Rechtszaak HIV–besmetting moet over
De rechtszaak tegen een man die is veroordeeld voor het hebben van onbeschermde seks terwijl hij wist dat hij met HIV besmet was, moet worden overgedaan. Dat heeft de Hoge Raad dinsdag bepaald. Volgens het hoogste rechtscollege heeft het gerechtshof in Arnhem onvoldoende gemotiveerd dat de verdachte het slachtoffer zwaar lichamelijk letsel heeft toegebracht.
Het hof in Arnhem veroordeelde een inwoner uit die stad in juni 2003 tot een celstraf van twee jaar en drie maanden wegens poging tot zware mishandeling. De man had in het najaar van 1999 bij hem thuis onbeschermde seks met een minderjarige jongen, al wist hij dat hij drager was van het virus dat aids veroorzaakt.

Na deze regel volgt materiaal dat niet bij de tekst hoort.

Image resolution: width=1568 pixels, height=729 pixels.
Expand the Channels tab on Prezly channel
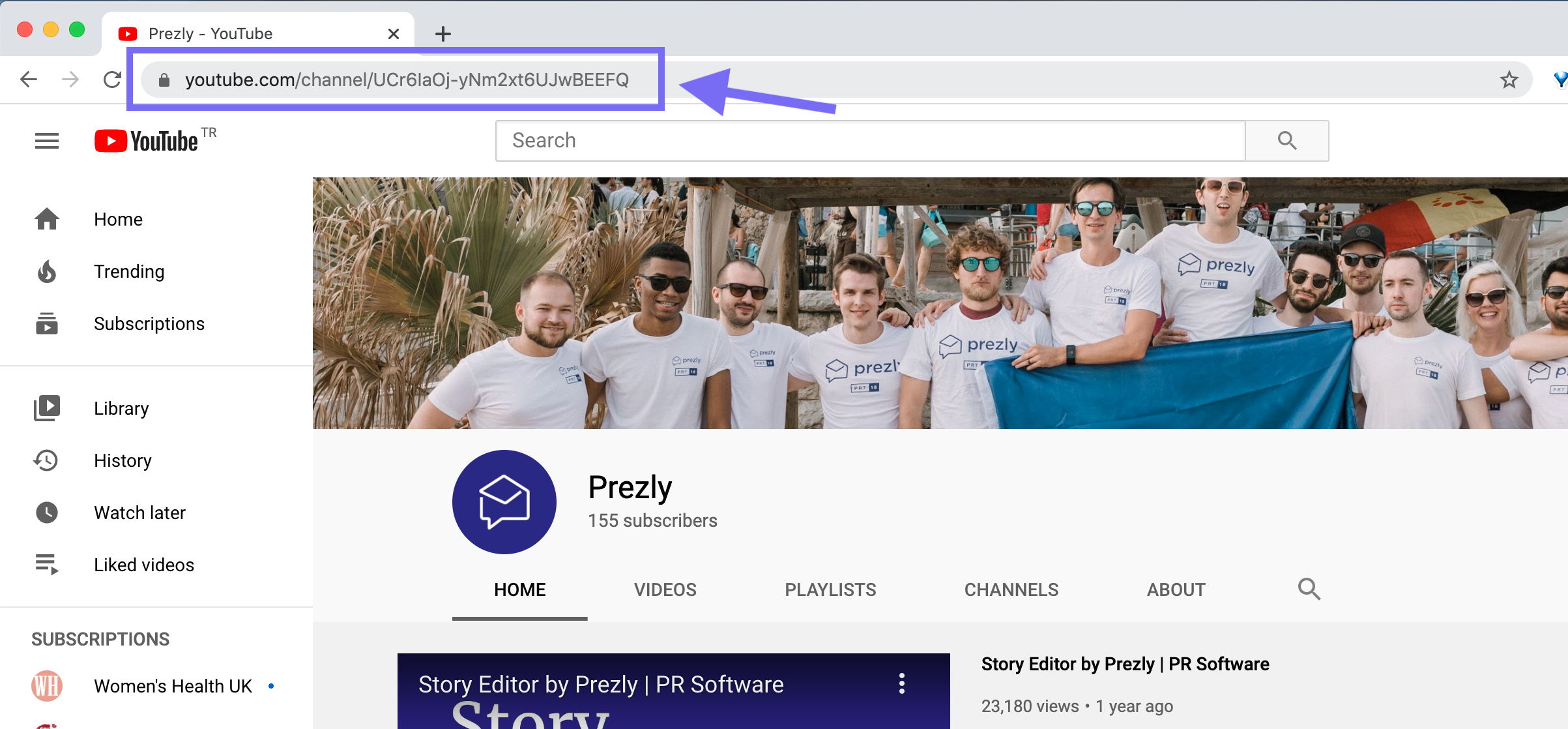tap(1010, 589)
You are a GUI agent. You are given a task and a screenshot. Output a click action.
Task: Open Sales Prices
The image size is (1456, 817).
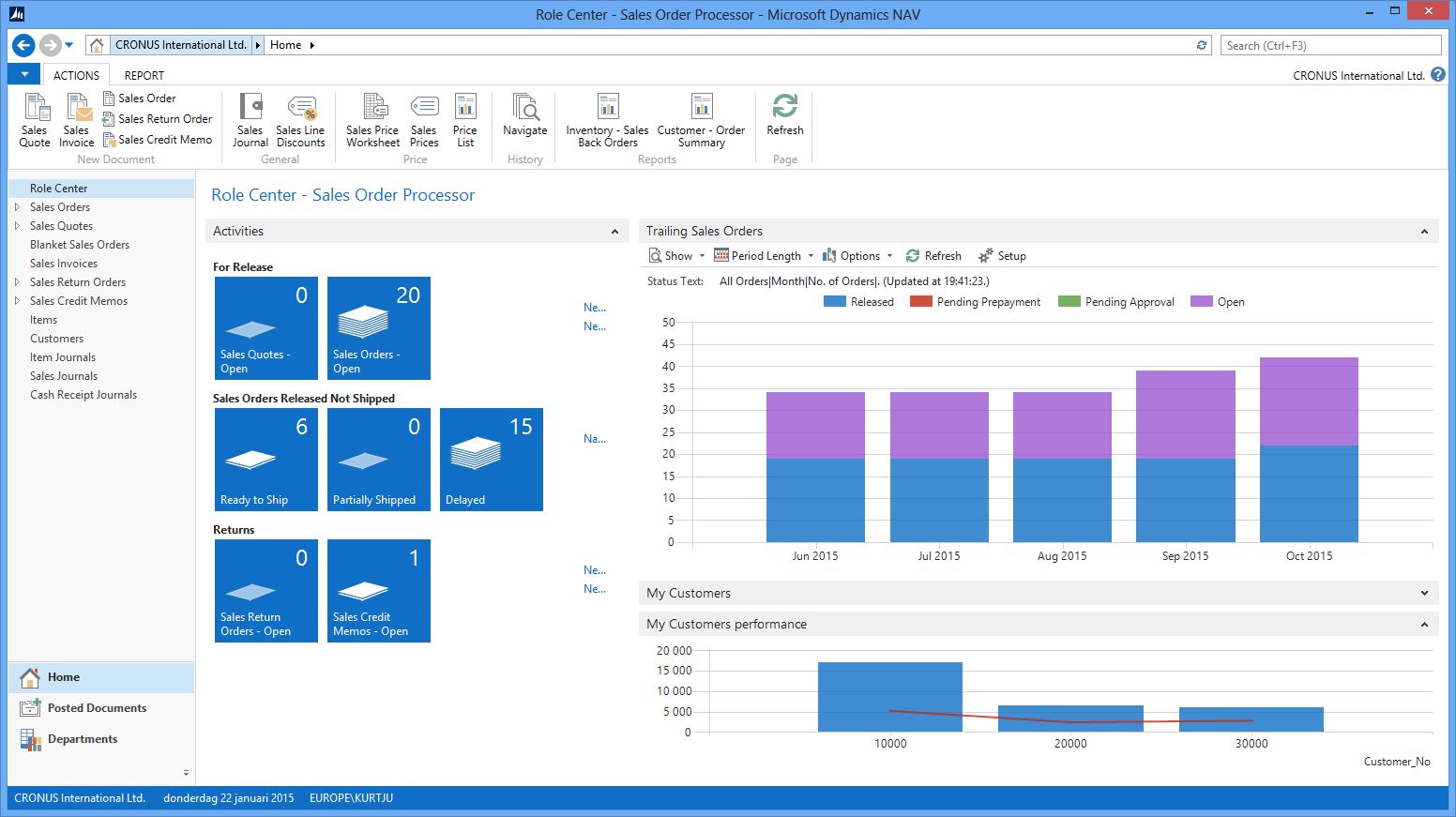pyautogui.click(x=424, y=119)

Het is niet voor het eerst dat de Hoge Raad de zaak terugverwijst. Het gerechtshof in Leeuwarden veroordeelde de man in 2001 nog tot vijf jaar celstraf wegens poging tot doodslag. Hij ging hiertegen met succes in cassatie bij de Hoge Raad, die de zaak terugverwees naar het hof in Arnhem. Nu is het de beurt aan het hof in Den Bosch.
Het hof in Arnhem baseerde zijn oordeel mede op verklaringen van aidsdeskundige professor S. Danner, die tijdens de rechtszaak zei dat besmetting met HIV tegenwoordig niet per definitie hoeft te leiden tot de dood. Gelet op de huidige stand van de medische wetenschap, waarin mensen kunnen worden behandeld door middel van therapie en medicijnen, is de kans op overlijden kleiner.
De Hoge Raad is van oordeel dat hoewel het gevaarlijk is voor een HIV–besmet persoon onbeschermde seksuele contacten aan te gaan, daar niet automatisch kans op besmetting uit volgt. Volgens de Hoge Raad heeft het hof ontoereikend gemotiveerd dat er een aanmerkelijke kans bestond op HIV–besmetting van het slachtoffer, alsmede dat er sprake was van voorwaardelijke opzet. Het hof in Den Bosch moet zich daarom opnieuw over de zaak buigen.